Plus tôt, mené 1-3, il avait promis le contraire de ce qui allait se produire : « Tout le monde sait qu’on va le faire. » Affirmer qu’on va renverser une situation désespérée n’a rien de dédaigneux, il est sans doute même nécessaire de s’en convaincre pour le rendre possible. Le problème réside dans le résultat qui a suivi. Si les Spurs avaient gagné, cette phrase serait aujourd’hui citée comme une prophétie. Dans la défaite, elle est désignée commeunexcès d’ego.
Dans le sport de haut niveau, l’ego est pourtant indispensable. « L’ego est tout. Sans ego, on n’a pas la détermination nécessaire pour réussir » , jugeait Michael Jordan en 1993. Reste à savoir où se situe la limite qui sépare l’ego sain du narcissisme, une frontière que chacun trace différemment, et qui décide aujourd’hui du jugement que beaucoup portent sur l’athlète.
Des gestes qui ont nourri la controverse
Davantage que les mots, ce sont les actions sur le terrain qui façonnent l’image d’un joueur. Et là aussi, le natif du Chesnay a écorné la sienne. Lui qui n’avait jamais commis de faute flagrante en carrière en a commis deux lors de ces play-offs, dont un coup de coude sur Naz Reid qui a fait polémique. D’autres gestes, non sifflés, ont nourri un sentiment d’injustice.

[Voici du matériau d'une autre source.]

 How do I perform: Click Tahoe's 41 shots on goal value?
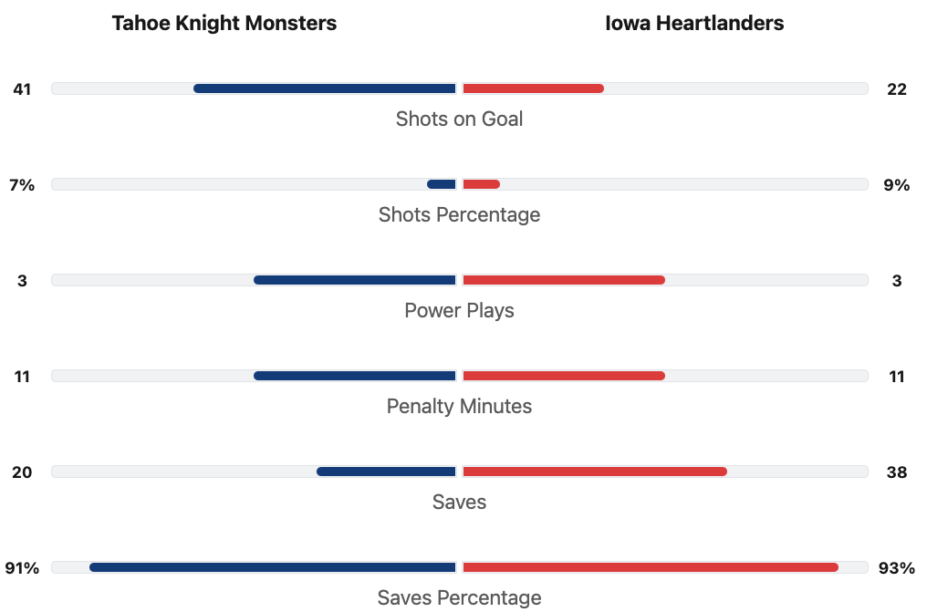[x=22, y=88]
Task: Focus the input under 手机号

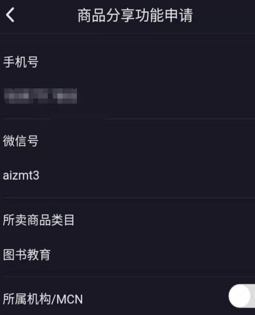Action: [128, 96]
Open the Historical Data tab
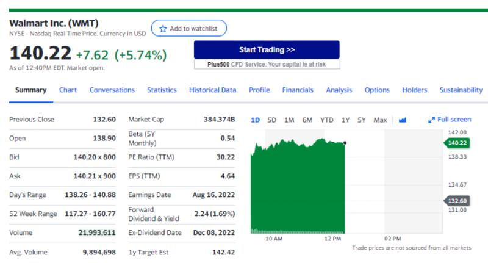The width and height of the screenshot is (488, 263). click(x=212, y=90)
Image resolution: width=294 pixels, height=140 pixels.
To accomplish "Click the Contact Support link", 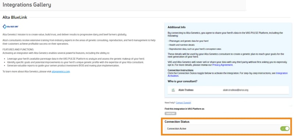I will (183, 102).
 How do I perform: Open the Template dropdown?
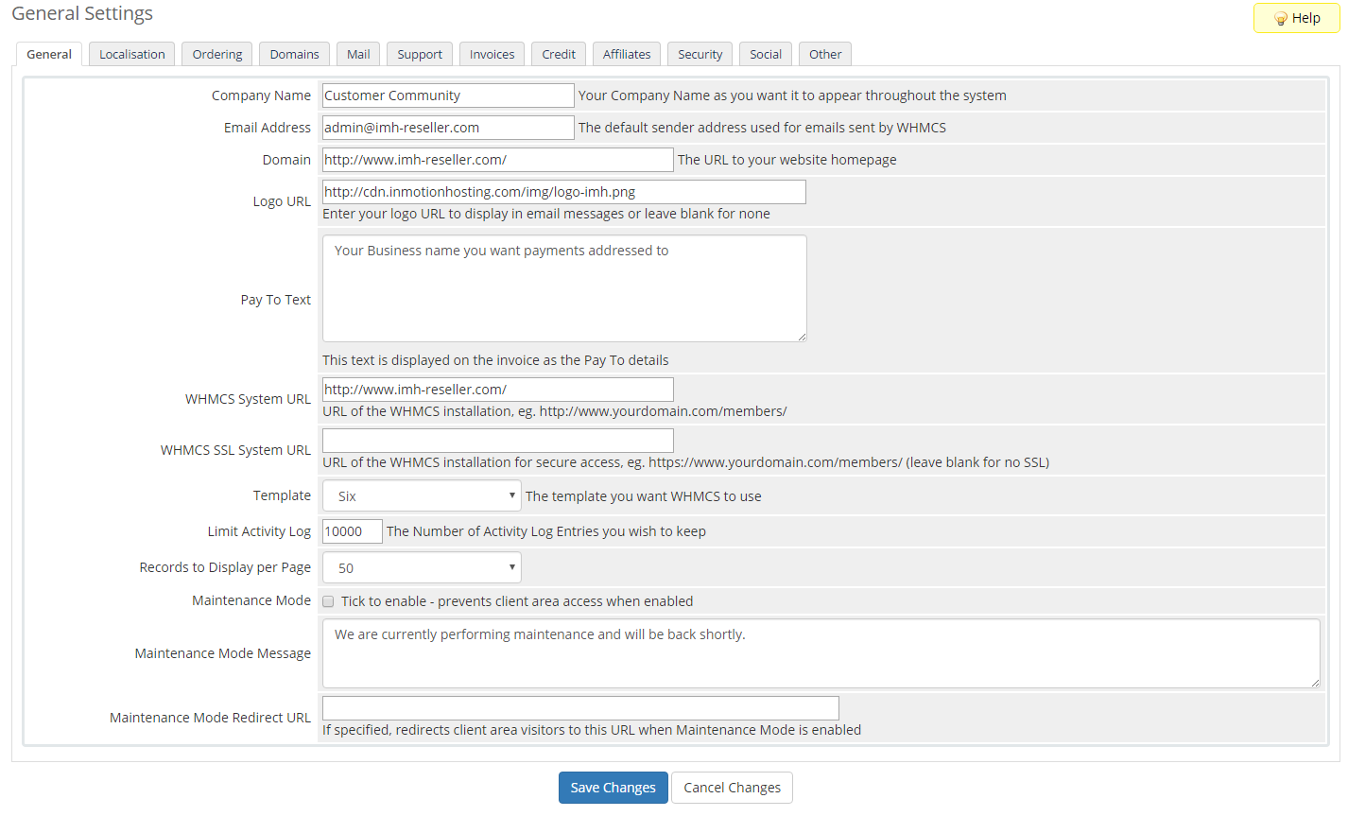tap(422, 495)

Sa provocation envers Mitchell Robinson, juste avant de subir la plus grande remontée de l’histoire des finales, restera comme l’image la plus clivante de la série. Encore une fois, tout est une question de résultat, et de limite : entre la compétitivité et l’effronterie, entre l’intensité physique et ce que les Américains appellent le « dirty ».
En finale, Wembanyama s’est fait ses premiers ennemis. Mais c’est aussi un rituel de passage pour les grands joueurs, qui ne font jamais l’unanimité. Le gentil extraterrestre a surtout rappelé qu’il était un être humain, avec les failles que cela implique.